▶ _The task_
Copy every line of the data, from the line containing "The height and width of the screenshot is (272, 425)." through the end, and shift each coordinate in the answers up by 117.

▶ _Data for this task_

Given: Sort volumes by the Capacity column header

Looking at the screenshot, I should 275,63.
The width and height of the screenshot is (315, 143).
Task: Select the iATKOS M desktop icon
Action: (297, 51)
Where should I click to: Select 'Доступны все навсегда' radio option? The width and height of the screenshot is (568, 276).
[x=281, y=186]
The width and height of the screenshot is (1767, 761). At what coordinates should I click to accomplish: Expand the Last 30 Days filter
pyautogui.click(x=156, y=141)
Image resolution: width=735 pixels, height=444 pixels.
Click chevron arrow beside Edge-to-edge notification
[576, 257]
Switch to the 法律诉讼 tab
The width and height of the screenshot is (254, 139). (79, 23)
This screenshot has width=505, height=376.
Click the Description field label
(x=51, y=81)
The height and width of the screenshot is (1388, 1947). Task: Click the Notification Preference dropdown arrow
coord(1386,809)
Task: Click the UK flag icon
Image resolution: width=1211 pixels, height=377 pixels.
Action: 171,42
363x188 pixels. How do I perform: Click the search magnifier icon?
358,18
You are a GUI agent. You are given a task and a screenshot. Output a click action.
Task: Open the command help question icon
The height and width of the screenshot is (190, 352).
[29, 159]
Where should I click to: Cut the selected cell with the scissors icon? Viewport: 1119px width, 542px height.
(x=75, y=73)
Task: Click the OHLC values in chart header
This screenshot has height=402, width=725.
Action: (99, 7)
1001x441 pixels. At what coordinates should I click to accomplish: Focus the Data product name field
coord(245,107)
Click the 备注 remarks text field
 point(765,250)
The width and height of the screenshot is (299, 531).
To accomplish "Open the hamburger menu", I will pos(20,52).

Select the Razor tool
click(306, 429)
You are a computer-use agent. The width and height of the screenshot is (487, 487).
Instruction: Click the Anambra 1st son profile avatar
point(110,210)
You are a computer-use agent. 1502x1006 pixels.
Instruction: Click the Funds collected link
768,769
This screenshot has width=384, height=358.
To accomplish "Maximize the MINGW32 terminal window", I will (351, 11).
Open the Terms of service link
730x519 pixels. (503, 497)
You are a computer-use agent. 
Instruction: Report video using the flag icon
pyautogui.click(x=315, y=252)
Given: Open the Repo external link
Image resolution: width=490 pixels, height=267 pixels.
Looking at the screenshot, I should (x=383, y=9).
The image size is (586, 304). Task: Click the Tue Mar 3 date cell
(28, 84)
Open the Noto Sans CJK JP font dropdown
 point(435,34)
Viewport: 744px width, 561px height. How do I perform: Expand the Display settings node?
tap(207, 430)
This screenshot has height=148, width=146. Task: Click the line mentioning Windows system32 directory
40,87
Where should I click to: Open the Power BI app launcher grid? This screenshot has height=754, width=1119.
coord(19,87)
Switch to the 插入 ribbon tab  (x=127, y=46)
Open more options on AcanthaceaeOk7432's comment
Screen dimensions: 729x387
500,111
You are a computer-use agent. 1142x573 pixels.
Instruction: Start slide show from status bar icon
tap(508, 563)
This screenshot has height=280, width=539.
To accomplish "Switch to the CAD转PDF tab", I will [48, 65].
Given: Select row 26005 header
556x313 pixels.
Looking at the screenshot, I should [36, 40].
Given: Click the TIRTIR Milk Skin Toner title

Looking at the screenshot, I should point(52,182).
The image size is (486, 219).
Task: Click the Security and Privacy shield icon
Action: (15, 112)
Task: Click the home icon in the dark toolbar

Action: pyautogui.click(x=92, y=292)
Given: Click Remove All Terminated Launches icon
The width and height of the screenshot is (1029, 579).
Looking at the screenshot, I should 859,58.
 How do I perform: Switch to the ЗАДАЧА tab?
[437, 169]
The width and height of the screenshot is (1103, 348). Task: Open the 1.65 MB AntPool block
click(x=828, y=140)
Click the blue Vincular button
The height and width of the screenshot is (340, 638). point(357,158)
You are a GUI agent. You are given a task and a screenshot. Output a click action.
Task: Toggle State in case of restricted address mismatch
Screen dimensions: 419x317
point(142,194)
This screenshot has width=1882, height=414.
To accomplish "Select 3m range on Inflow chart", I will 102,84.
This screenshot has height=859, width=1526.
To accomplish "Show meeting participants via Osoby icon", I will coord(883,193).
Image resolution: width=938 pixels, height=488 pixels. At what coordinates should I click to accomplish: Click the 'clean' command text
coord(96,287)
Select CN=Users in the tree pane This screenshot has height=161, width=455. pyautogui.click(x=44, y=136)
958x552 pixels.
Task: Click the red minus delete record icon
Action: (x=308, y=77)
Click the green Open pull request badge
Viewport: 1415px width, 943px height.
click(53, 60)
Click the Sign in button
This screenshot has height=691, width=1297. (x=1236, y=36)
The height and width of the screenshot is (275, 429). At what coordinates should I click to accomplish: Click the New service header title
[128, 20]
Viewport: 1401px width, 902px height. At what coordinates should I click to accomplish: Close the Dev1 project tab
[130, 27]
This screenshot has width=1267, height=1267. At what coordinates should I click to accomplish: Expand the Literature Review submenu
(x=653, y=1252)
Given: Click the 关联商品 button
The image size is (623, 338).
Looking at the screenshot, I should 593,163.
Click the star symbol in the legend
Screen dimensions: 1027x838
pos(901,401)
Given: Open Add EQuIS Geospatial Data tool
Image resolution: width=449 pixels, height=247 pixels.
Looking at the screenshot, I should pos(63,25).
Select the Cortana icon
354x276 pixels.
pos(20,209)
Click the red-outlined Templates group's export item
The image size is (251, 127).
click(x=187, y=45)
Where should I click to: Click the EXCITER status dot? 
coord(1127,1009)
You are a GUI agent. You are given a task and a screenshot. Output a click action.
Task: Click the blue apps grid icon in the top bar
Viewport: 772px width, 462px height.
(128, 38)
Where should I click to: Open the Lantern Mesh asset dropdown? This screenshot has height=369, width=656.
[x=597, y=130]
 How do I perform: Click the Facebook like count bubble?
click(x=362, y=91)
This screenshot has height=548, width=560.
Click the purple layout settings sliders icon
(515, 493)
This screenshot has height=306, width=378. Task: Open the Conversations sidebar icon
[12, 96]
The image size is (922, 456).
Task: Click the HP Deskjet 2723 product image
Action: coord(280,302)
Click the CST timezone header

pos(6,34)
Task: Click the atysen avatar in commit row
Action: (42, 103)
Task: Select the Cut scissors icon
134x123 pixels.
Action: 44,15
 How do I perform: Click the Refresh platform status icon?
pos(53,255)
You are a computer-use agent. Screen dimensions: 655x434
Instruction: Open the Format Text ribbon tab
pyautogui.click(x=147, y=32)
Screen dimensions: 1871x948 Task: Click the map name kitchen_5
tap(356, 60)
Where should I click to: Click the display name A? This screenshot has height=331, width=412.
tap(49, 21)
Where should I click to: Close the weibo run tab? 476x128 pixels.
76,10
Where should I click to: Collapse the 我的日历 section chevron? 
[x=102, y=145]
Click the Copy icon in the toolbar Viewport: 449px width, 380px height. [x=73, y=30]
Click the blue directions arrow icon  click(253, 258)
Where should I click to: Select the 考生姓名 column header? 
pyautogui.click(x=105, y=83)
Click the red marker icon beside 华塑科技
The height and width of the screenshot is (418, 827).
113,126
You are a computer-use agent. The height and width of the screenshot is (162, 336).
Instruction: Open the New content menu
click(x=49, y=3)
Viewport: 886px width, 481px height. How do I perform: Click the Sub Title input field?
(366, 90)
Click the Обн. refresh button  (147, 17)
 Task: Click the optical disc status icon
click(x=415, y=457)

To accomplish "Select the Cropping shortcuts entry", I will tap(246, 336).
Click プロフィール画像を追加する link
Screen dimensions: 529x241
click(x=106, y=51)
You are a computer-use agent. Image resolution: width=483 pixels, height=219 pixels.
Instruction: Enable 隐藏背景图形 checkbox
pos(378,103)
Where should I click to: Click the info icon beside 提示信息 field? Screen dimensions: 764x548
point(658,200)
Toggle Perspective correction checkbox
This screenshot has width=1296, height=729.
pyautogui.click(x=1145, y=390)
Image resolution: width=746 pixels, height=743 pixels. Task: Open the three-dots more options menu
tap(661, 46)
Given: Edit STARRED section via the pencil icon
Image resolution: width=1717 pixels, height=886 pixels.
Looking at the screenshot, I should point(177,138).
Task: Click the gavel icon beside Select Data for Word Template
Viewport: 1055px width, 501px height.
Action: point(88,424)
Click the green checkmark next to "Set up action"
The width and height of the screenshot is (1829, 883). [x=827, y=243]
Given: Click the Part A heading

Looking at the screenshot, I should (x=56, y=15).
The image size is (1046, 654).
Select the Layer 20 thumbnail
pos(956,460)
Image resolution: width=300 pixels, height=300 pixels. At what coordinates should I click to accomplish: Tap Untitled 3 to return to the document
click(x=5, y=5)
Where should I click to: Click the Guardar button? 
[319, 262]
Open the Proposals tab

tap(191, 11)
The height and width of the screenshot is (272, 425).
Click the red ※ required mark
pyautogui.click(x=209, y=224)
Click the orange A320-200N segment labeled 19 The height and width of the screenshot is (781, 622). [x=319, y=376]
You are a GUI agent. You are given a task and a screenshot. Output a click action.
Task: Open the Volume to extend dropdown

▶ _Written reply_
The height and width of the screenshot is (272, 425).
Click the red ※ required mark
pyautogui.click(x=326, y=341)
Click the orange A320-200N segment labeled 19 The height and width of the screenshot is (781, 622). [x=436, y=493]
You are a GUI agent. You are given a task and a screenshot. Output a click action.
Task: Open the Volume to extend dropdown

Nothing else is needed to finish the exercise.